In the previous episodes we worked with satellite images with a fixed boundary on how they have been collected, however in many cases you would want to have an image that covers your area of interest which often does not align with boundaries of the collected images. If the phenomena you are interested in covers two images you could manually mosaic them, but sometimes you are interested in multiple images that overlapping.

ODC-STAC offers functionality that allows you to get a mosaic-ed image based on the a bounding box or a polygon containing the area of interest. In this lesson we show how [odc-stac](https://odc-stac.readthedocs.io/en/latest/?badge=latest) can be employed to re-tile and stack satellite images in what are sometimes referred to as "data cubes".

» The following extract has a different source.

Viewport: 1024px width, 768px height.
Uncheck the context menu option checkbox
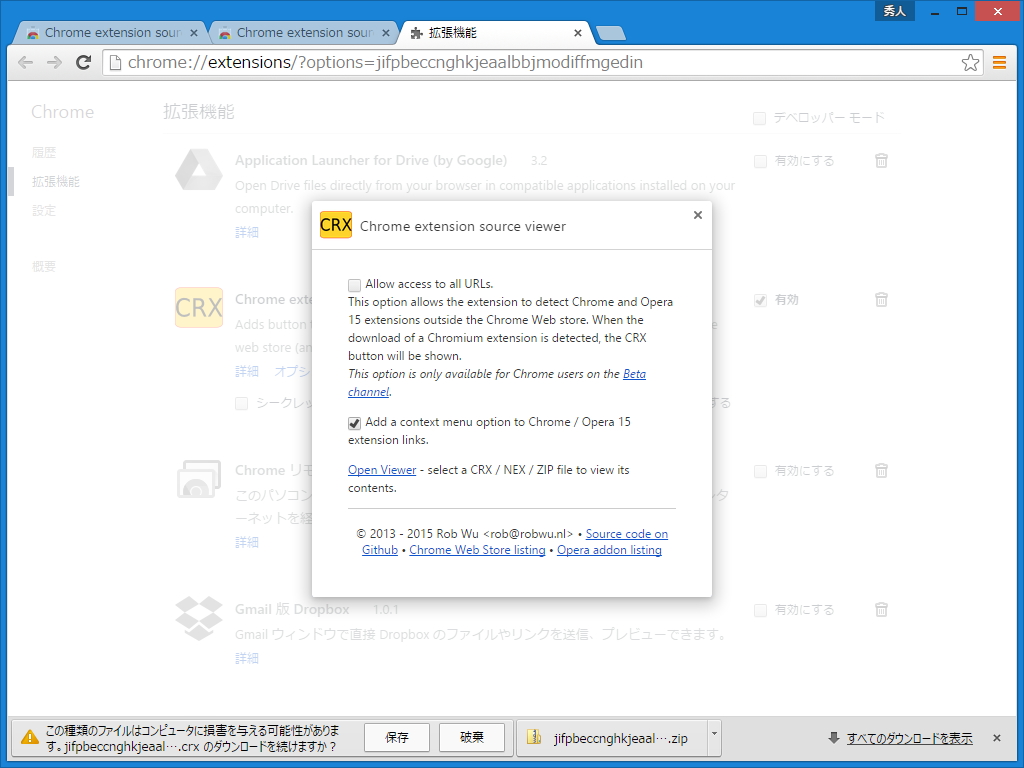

## Create a data cube with ODC-STAC

As you might have noticed in the previous episodes, the satellite images we have used until now do actually not cover the whole island of Rhodes. They miss the southern part of the island. Using ODC-STAC we can obtain an image for the whole island. We use the administrative boundary of Rhodes to define our area of interest (AoI). This way we are sure to have the whole island.

More important, using ODC-STAC you can also load multiple images (lazy) into one datacube allowing you to perform all kind of interesting analyses as will be demonstrated below.

But first we need to upload the geometry of Rhodes. To do so we use geopandas and load the geometry we previously stored in a geopackage.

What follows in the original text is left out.